Сегодня — «Полтава» (около)юбилейного 1948 года. Художник — К.Рудаков.
Даю библиографическое описание из каталога-справочника:
Дополнение к библиографии: тираж 50 тыс. экз., цена 7 руб. 80 коп.
Полностью отсканированная книга в свободном доступе выложена на сайте РГДБ: https://arch.rgdb.ru/xmlui/handle/1234567....
Художник на Фантлабе есть (https://fantlab.ru/art1508). Книга теперь на сайте есть (https://fantlab.ru/edition253883).
Книга претендует на то, чтобы считаться подарочным изданием. Есть оформление, которое делал не Рудаков, а другой художник.
Вот элементы этого оформления. Посредственно, что тут ещё сказать.
С Рудаковым мы неоднократно встречались в связи с «Евгением Онегиным» (тут, тут и тут). Там чётко различались до- и послевоенный периоды в творчестве художника. «Полтава» — период послевоенный. Сюита иллюстраций производит неоднозначное впечатление. Как-то не по душе художнику эта история.
Рудаков — мастер портрета. В завязке поэмы (Песнь первая) он в основном в портретах отражает характер персонажей: Мария, Мазепа, Кочубей, Пётр (портрет Петра с фронтисписа в этот ряд добавил). А уж по характеру можно предугадать будущие поступки персонажей.
Для сюжетных картинок Рудаков избирает те же эпизоды, что и многие другое иллюстраторы: Бегство Марии и Гонец к царю. Эти картинки у Рудакова особого впечатления не производят: о чём-то он другом думает, сюжет формально отрисовывает.
Разговор Марии с Мазепой тоже многие иллюстраторы отображают. Но они почти всегда рисуют две первые стадии разговора: упрёки Марии и/или признание Мазепы в сепаратизме. А было ещё и окончание разговора: Мазепа допытывается у Марии, кого она выберет в случае чего — его или семью (отца Марии в это время пытают в застенках по соседству). Мария вынуждена сделать выбор в пользу Мазепы. Вот Рудаков, видимо, эту третью стадию разговора изображает, когда Мазепа ломает волю Марии. Тем самым, тема украинского сепаратизма у Рудакова отражения не получает — художник и здесь ушёл в психологию личных отношений героев.

ЗАДАНИЕ -> Обновите фрагмент текста о «Полтаве» с иллюстрациями Рудакова, начиная с «Художник на Фантлабе» и далее до «а другой художник.» включительно, заменив «подарочным изданием» на «юбилейным изданием». Приведённые далее данные никак не связаны с текстом.

ВЫДЕРЖКИ ИЗ ДАННЫХ ->
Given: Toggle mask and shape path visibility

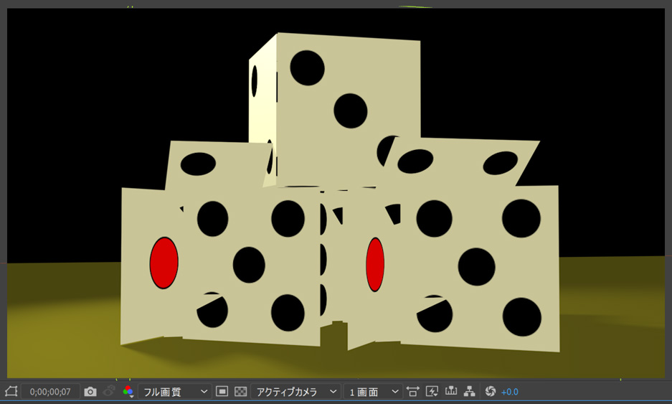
==
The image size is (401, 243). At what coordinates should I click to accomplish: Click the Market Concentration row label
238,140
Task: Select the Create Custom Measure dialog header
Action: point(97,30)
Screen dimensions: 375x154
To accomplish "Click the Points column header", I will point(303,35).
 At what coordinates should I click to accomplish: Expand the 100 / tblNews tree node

ОТВЕТ НА ЗАДАНИЕ ->
Художник на Фантлабе есть (https://fantlab.ru/art1508). Книга теперь на сайте есть (https://fantlab.ru/edition253883).
Книга претендует на то, чтобы считаться юбилейным изданием. Есть оформление, которое делал не Рудаков, а другой художник.